Sunday 8 September 2013

Sola, Vanualava

As I write this sitting in the saloon the sun is setting over the hills of Sola on the northern tip of Vanualava. The shafts of sunlight cut through the valleys to the northwest giving a stunning but hazy outline of the hilly ranges beyond. It has been a tiring day.

There are a variety of miscellaneous activities going on as I write this paragraph. Nancy and Cathy are labouring in the kitchen, Ruth and Doug relaxing with a well-earned cup of tea, whilst Matt and Dave are trying to fix our broken on-board desalination plant.

And yes we occasionally undertake medical and dental activities as well. In an earlier blog we have outlined how each clinic runs. Each clinic has its own unique aspect with several individual stories. Several stories have already been related in previous episodes of the Ships Log, some with fictitious names but the stories are true.

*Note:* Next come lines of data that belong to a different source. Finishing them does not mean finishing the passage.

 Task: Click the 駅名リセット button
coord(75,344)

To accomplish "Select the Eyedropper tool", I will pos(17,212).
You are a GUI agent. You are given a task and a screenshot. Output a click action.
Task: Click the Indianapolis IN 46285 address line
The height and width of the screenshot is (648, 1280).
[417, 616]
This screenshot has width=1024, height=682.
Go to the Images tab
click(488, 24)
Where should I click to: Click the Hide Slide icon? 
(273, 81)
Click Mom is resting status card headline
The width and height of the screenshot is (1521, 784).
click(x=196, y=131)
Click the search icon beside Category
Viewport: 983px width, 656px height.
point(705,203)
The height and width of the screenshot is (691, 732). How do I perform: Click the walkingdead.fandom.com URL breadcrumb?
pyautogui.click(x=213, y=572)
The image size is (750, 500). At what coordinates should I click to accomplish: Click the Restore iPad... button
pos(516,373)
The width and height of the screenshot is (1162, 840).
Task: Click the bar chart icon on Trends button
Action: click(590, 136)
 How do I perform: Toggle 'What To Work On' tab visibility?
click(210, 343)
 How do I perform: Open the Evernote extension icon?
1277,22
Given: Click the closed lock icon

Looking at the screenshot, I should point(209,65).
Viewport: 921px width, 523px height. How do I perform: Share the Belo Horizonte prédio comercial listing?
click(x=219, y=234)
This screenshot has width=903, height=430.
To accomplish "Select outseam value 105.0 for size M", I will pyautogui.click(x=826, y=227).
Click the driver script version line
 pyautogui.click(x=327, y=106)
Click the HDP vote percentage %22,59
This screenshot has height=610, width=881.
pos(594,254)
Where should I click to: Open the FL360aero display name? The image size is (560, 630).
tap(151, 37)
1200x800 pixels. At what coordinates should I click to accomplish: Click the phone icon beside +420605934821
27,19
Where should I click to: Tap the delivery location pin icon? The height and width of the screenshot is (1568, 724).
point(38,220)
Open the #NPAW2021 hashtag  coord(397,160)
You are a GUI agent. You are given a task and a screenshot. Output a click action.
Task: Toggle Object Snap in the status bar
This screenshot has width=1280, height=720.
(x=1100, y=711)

See story of Adison in “Vureus bay medical Festival“, and Janet in “Who Cares about the Election” and Fanny in “Lost Island of Merig.”

merelava2

And then there is the small child Nera (not her real name) on the island of Merelava …

Nera’s mother came to the clinic from the neighbouring village of Laekwel with two of her four children and wandered into a throng of waiting patients. She was too afraid to come to the clinic but curious enough to take a look. Mary agreed for the older child to have a checkup. Ruth noticed her 18-month old baby Nera and encouraged her to come in a have a checkup too.

“She cannot see. No need to check her” mother replied. So it took some encouraging to get her to bring Nera. It was clear this little girl was unwell. She had a severe facila deformity that had affected her nose, eyes, face, and impaired her vision. It was clear she had been born with a frontal encephalocele. This is similar to the problem that two other children had been discovered with and had had repaired in Australia – Adison in 2007 at the Royal Childrens Hospital, and Faelyn in 2012 at Monash Medical Centre.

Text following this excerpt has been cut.